Mayor Breed’s recognition of the need for more work on this effort is reflected in the fact that she has introduced two measures – one proposal that will go directly to the November 2020 ballot, and one that has been introduced at the Board of Supervisors to allow for additional collaboration and finalization. The proposal being signed directly onto the ballot will include reforms to the Gross Receipts Tax, including the plan to unlock funding for both homelessness and childcare collected through Proposition C that is currently in litigation, and the relief for small businesses. The measure signed onto the ballot contains no significant tax increases other than those necessary to unlock the Proposition C taxes. The measure being introduced at the Board of Supervisors will include those elements as well as raising new taxes, so that conversation can continue. The measure introduced at the Board also rebalances business taxes so certain industries like retail are less impacted. The goal is for there to be a single measure on the November 2020 ballot.

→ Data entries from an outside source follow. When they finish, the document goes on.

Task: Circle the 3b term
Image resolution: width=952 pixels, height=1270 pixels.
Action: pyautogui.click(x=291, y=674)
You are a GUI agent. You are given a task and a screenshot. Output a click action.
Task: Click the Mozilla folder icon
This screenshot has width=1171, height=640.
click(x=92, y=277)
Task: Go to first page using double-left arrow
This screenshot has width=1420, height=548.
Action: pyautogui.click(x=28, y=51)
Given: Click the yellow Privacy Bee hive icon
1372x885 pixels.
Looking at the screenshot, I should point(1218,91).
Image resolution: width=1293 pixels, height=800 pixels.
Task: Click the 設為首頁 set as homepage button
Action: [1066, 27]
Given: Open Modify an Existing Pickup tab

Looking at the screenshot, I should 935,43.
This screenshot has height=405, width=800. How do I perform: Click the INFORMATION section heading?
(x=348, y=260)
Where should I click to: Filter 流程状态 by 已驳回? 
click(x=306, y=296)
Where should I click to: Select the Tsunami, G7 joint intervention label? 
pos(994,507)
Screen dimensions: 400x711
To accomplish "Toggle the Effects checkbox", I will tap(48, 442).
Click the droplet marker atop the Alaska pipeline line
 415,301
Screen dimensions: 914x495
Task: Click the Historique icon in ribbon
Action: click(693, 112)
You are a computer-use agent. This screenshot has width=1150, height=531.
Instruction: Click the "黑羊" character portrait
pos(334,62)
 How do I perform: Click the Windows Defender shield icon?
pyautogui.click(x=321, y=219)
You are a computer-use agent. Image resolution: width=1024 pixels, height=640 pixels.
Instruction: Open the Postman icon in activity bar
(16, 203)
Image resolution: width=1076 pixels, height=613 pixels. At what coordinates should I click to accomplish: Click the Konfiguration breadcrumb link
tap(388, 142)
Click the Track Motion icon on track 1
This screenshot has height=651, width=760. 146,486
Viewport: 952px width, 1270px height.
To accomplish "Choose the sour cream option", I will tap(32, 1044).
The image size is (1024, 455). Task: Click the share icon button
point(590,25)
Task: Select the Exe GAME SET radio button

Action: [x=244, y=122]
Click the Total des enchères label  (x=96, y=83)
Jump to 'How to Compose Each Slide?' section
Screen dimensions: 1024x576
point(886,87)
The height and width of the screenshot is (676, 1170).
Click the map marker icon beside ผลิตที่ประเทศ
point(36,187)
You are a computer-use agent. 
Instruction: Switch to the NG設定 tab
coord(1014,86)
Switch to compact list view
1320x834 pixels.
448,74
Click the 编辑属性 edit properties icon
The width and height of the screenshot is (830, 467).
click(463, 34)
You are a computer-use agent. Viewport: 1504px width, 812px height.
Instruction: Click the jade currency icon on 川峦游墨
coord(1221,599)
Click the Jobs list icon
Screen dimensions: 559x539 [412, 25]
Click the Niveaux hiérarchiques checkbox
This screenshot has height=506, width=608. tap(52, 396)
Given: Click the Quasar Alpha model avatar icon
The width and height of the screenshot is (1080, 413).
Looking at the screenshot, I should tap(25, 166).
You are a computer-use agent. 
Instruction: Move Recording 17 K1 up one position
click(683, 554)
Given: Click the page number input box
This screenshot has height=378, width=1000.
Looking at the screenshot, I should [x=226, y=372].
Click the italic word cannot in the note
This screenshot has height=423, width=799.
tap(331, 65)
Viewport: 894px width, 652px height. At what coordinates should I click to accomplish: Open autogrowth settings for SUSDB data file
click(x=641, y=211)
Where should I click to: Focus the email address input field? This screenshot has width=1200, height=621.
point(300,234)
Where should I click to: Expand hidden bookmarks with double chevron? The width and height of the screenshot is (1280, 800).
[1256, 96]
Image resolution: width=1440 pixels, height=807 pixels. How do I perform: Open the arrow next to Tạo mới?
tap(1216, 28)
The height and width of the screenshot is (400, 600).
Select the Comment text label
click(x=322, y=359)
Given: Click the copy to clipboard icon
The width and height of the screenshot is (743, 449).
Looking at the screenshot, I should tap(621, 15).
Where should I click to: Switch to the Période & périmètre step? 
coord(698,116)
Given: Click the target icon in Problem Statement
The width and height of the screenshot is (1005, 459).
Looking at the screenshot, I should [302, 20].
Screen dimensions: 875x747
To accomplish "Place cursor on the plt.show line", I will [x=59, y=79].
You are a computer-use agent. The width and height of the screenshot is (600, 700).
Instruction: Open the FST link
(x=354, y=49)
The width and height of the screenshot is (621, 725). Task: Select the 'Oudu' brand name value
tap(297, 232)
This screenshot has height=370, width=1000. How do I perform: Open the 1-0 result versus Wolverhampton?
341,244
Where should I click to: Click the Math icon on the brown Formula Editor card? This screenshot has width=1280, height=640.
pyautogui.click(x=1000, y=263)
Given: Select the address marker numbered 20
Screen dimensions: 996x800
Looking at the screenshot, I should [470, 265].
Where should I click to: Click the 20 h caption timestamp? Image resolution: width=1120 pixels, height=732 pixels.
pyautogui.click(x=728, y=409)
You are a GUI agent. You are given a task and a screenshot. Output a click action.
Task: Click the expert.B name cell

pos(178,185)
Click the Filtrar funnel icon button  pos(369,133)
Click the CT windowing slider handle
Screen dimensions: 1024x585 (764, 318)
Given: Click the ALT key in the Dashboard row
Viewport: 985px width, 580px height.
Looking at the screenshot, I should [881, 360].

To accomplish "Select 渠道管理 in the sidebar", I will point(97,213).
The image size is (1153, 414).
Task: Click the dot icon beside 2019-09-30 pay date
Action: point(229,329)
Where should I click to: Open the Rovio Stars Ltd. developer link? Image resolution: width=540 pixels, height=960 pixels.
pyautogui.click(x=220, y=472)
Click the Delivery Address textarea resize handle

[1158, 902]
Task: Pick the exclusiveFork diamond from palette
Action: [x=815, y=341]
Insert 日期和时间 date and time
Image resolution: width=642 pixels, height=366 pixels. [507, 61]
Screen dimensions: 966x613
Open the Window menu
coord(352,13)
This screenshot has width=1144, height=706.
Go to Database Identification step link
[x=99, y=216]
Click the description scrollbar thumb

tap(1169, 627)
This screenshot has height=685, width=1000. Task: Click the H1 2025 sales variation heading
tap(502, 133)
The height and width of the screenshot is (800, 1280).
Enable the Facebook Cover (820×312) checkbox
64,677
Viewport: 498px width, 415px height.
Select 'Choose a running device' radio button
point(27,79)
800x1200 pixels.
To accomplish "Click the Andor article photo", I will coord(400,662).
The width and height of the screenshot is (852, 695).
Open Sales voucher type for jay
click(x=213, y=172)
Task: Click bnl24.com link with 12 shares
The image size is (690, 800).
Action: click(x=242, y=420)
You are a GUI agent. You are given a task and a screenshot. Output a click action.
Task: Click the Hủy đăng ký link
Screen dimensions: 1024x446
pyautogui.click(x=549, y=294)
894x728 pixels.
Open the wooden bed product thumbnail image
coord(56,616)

If passed by voters in November, the proposal would add approximately $300 million to the General Fund for the upcoming two-year budget spanning Fiscal Years 2020-21 and 2021-22, and $76 million on an ongoing basis.
Unlock Homelessness and Childcare Funding
The Business Tax Reform measure would unlock approximately $300 million in funds that businesses have already paid for the Homelessness Gross Receipts Tax (November 2018 Prop C) and the Commercial Rents Tax for Childcare (June 2018 Prop C). Additionally, the measure would allow this funding to be collected and distributed on ongoing basis while litigation continues. It would do this by creating two “backstop” taxes that would provide sufficient additional general fund revenues for the City to refund businesses as necessary and provide some ongoing revenue in the event that the City loses pending litigation about the tax measures. The backstop taxes would be general taxes that would mirror the rates and exemptions from the Proposition C taxes for a period of 15 years.
Eliminate Payroll Tax
Mayor Breed’s proposal would immediately repeal the Payroll Tax and replace it with an increase of Gross Receipts Tax rates for most sectors. This change will simplify the tax system for businesses in San Francisco and promote job creation since the Payroll Tax generally disincentivizes hiring.
Small Business Relief
The measure includes several policies to alleviate financial pressure on small businesses and businesses that are struggling financially to operate in San Francisco. The measure would also expand the exemption for small businesses to include businesses with $1.5 million or less in gross receipts. Lastly, the measure will reduce business registration fees for business that have $1 million or less in gross receipts.
Measure Introduced at Board of Supervisors
The measure that Mayor Breed introduced at the Board of Supervisors is identical to the ballot measure described above, but also includes a proposed tax increase that would go into effect as the economy improves and provide tax relief for cost-sensitive industries. Over the coming weeks, Mayor Breed will work with the Board of Supervisors and the business community to finalize the tax increase component of the proposal.